- **Tâches à réaliser**
1) Répondez à ces questions d'après l'arrêt sur la vente du camping-car :
(a) Pour quel prix les époux [N] ont-ils commandé le camping-car ?
(b) À quelle date l'audience publique a-t-elle eu lieu ?
(c) Devant quel tribunal les acheteurs ont-ils fait assigner le vendeur ?
2) Pour chaque affirmation, dites si elle est conforme à l'arrêt sur la vente du camping-car. Répondez par oui ou par non, en citant les mots du texte qui le montrent.
(a) Le camping-car a été livré le 19 mai 2015.
(b) Le camping-car vendu était neuf.
(c) Madame Ludivine Martin était greffière lors des débats.
3) Poursuivez l'arrêt sur la vente du camping-car après sa dernière phrase.

- **Texte fourni**
30 septembre 2022
Cour d'appel de Rennes
RG n° 19/04309

2ème Chambre

Texte de la décision

2ème Chambre





ARRÊT N°483



N° RG 19/04309

N° Portalis DBVL-V-B7D-P4NL





(1)







SAS BONJOUR CARAVANING



C/



Mme [B] [C] épouse [N]

M. [G] [N]



















Infirme partiellement, réforme ou modifie certaines dispositions de la décision déférée















Copie exécutoire délivrée



le :



à :

- Me BIHAN

- Me LEMBO







RÉPUBLIQUE FRANÇAISE

AU NOM DU PEUPLE FRANÇAIS



COUR D'APPEL DE RENNES

ARRÊT DU 30 SEPTEMBRE 2022





COMPOSITION DE LA COUR LORS DES DÉBATS ET DU DÉLIBÉRÉ :



Président : Monsieur Joël CHRISTIEN, Président de Chambre,

Assesseur : Monsieur David JOBARD, Président de Chambre,

Assesseur : Monsieur Jean-François POTHIER, Conseiller,





GREFFIER :



Madame Ludivine MARTIN, lors des débats et lors du prononcé





DÉBATS :



A l'audience publique du 21 Juin 2022





ARRÊT :



Contradictoire, prononcé publiquement le 30 Septembre 2022 par mise à disposition au greffe comme indiqué à l'issue des débats





****





APPELANTE :



SAS BONJOUR CARAVANING

[Adresse 6]

[Localité 2]



Représentée par Me Gwendal BIHAN de la SELARL ARVOR AVOCATS ASSOCIÉS, Plaidant/Postulant, avocat au barreau de RENNES





INTIMÉS :



Madame [B] [C] épouse [N]

née le 15 Mai 1951 à [Localité 3] (MORBIHAN)

[Adresse 1]

[Localité 3]



Monsieur [G] [N]

né le 21 Décembre 1949 à [Localité 5] (Côtes d'Armor)

[Adresse 1]

[Localité 3]



Représenté par Me François LEMBO de la SELARL SELARL GUITARD & ASSOCIES, Plaidant/Postulant, avocat au barreau de VANNES












EXPOSÉ DU LITIGE



Selon bon de commande du 9 avril 2015, M. [G] [N] et Mme [B] [C] (les époux [N]) ont, moyennant le prix de 27 000 euros TTC, commandé auprès de la société Bonjour Caravaning un camping-car d'occasion mis en circulation en 2004 et présentant un kilométrage de 87 400 km.

Le véhicule, livré le 19 mai 2015, est tombé en panne le 18 juin suivant.



Se fondant sur les conclusions d'une expertise extrajudiciaire organisée par leur assureur de protection juridique et concluant à l'existence de divers défauts, dont la corrosion du câblage des freins ayant provoqué la panne, les acheteurs ont, par acte du 24 novembre 2016, fait assigner le vendeur devant le tribunal de grande instance de Vannes en résolution de la vente pour vices cachés, ou subsidiairement au titre de la garantie légale de conformité ou de la garantie contractuelle.

- **Entrées affichées**
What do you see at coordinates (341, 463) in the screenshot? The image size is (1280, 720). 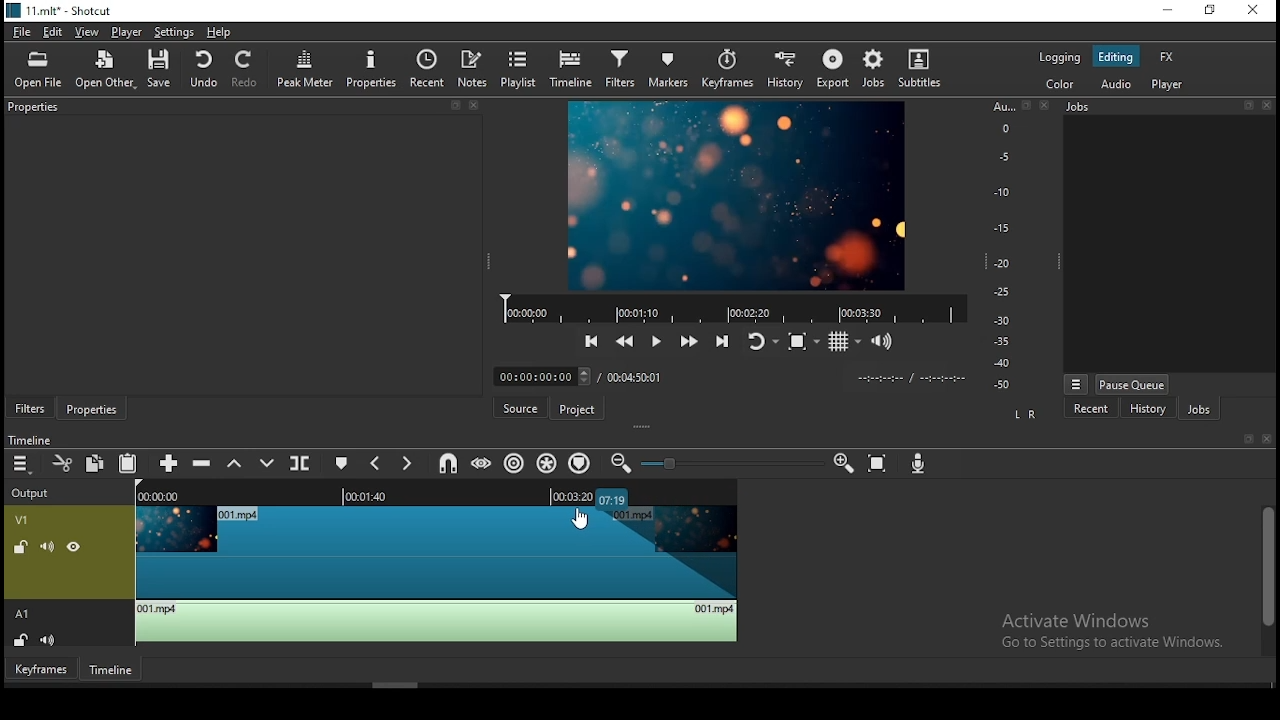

---

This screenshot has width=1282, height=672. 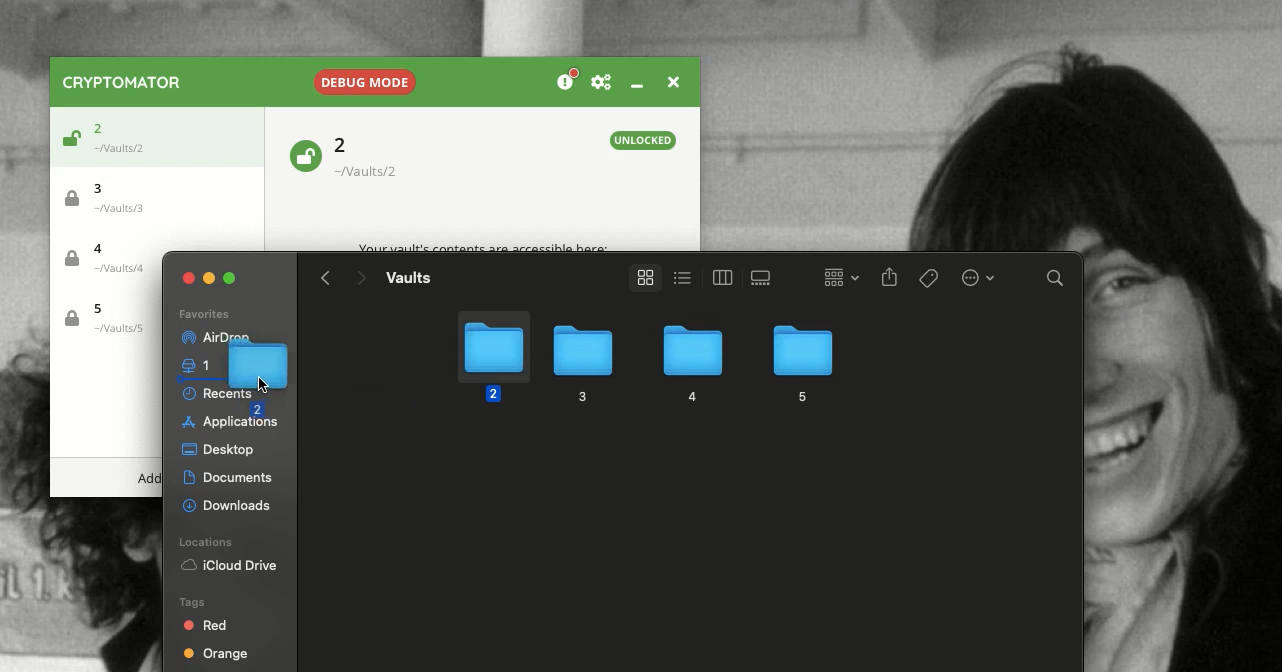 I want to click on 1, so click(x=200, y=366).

- **Réponses ci-dessous**
1)
(a) 27 000 euros TTC
(b) Le 21 juin 2022
(c) Le tribunal de grande instance de Vannes

2)
(a) Oui : « livré le 19 mai 2015 »
(b) Non : « un camping-car d'occasion mis en circulation en 2004 »
(c) Oui : « Madame Ludivine MARTIN, lors des débats et lors du prononcé »

3)
Par jugement du 26 mars 2019, le premier juge a :


prononcé la résolution de la vente du camping-car Fiat immatriculé [Immatriculation 4] intervenue le 19 mai 2015 entre la société Bonjour Caravaning et les époux [N] sur le fondement de la garantie des vices cachés,

condamné la société Bonjour Caravaning à restituer aux époux [N] la somme de 27 213, 50 euros,

enjoint aux époux [N] de restituer le camping-car à la société Bonjour Caravaning dès paiement de la somme susdite,

débouté les époux [N] de leur demande en paiement de dommages-intérêts,

condamné la société Bonjour Caravaning à payer aux époux [N] la somme de 1 500 euros en application de l'article 700 du code de procédure civile,

condamné la société Bonjour Caravaning aux dépens,

ordonné l'exécution provisoire de la décision,

débouté les parties de leurs demandes plus amples ou contraires.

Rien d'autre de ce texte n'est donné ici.